UN Rights Council Inquest The Murder of Akleh, Al Jazeera Reporter
Friday marked the conclusion of a week of open hearings in Geneva for the UN Human Rights Council investigation into alleged rights abuses in the occupied Palestinian territory, including East Jerusalem and Israel.
Shireen Abu Akleh, an experienced American-Palestinian journalist for Al Jazeera, was killed; testimony about this was presented throughout the proceedings.
The Human Rights Council ordered the meeting, which is a component of the commission’s continuing inquiry.
Commissioner Chris Sidoti outlined the two goals of it. First, it’s important to comprehend why six of the seven Palestinian non-governmental organizations that advocate for human rights have been labeled as terrorist groups.
The second portion of the activities for the week consisted of gathering firsthand knowledge about the murder of the late Akleh.
Although they are not the only subject of our inquiry, we believe that they are particularly important in helping us better grasp the state of civic space in general.
In a statement, Mr. Sidoti added, “Also, understanding of civil society and throughout that region, throughout the occupied Palestinian territories, and Israel.”
At the open forum, a total of 13 witnesses, victims of civil society organizations, and legal counsel testified before commissioners Navi Pillay, Mr. Sidoti, and Miloon Kothari.
One person, Lina Abu Akleh, has made an effort to find out who killed her aunt, Abu Akleh, on May 11.
The seasoned television reporter, who was well-versed in covering the area, was slain while attempting to cover an Israeli Security Forces arrest operation and skirmishes in the Jenin refugee camp in the northern occupied West Bank.
Following her death, the UN human rights office, OHCHR, claimed that Israeli soldiers, not randomly firing Palestinians, were responsible for the fatal shooting.
The Israeli government declared in September that there was a “high chance” that Ms. Akleh had been unintentionally struck by Israeli forces.

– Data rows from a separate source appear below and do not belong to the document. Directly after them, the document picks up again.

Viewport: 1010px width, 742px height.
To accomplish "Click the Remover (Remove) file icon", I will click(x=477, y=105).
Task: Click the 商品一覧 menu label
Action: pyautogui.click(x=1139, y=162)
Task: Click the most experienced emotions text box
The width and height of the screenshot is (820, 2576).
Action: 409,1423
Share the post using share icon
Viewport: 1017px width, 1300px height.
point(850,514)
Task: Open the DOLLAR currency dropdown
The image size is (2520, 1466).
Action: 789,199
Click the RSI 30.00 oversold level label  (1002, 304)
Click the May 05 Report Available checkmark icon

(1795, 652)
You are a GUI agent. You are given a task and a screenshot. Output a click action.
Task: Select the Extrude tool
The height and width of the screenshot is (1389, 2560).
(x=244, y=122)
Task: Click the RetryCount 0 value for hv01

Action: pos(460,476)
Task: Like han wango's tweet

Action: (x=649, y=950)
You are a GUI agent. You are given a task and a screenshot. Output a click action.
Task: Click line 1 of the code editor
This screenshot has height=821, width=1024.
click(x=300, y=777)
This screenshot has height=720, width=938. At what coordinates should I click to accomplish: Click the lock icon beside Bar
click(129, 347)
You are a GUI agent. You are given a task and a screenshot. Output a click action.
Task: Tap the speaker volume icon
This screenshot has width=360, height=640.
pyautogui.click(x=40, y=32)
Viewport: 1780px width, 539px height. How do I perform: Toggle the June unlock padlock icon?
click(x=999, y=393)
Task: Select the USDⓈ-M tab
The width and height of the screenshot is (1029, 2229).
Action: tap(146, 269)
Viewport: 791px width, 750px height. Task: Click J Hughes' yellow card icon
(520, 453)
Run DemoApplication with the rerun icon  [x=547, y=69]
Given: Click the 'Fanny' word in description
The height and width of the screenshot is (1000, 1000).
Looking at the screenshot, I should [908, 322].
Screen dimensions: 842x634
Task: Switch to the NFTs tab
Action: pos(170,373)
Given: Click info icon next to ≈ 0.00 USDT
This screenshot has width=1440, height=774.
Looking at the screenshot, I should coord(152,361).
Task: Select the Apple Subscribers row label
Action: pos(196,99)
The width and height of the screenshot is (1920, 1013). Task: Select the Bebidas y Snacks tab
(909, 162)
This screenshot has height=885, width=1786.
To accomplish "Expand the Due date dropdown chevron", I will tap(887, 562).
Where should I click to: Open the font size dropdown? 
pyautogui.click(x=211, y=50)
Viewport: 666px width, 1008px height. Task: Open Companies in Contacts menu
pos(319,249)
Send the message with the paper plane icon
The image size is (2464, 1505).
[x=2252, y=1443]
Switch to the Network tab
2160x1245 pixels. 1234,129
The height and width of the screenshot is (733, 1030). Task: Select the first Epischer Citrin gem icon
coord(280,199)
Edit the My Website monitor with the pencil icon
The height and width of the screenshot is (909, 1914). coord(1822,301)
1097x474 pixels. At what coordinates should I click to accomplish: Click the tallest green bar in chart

“It is crucial that these public hearings take place because they give us a platform to express our testimony, our experiences, and the hardship we had to undergo over the previous six months, as well as to convey our thoughts and requests, Lina Abu Akleh explained, “It’s terrible that the Commission of Inquiry cannot reach the areas.”
“What motivated me to stand out for my aunt Shireen was the absence of accountability and justice.
She continued, “What keeps me going in our pursuit is the significance of obtaining justice and spreading her message.”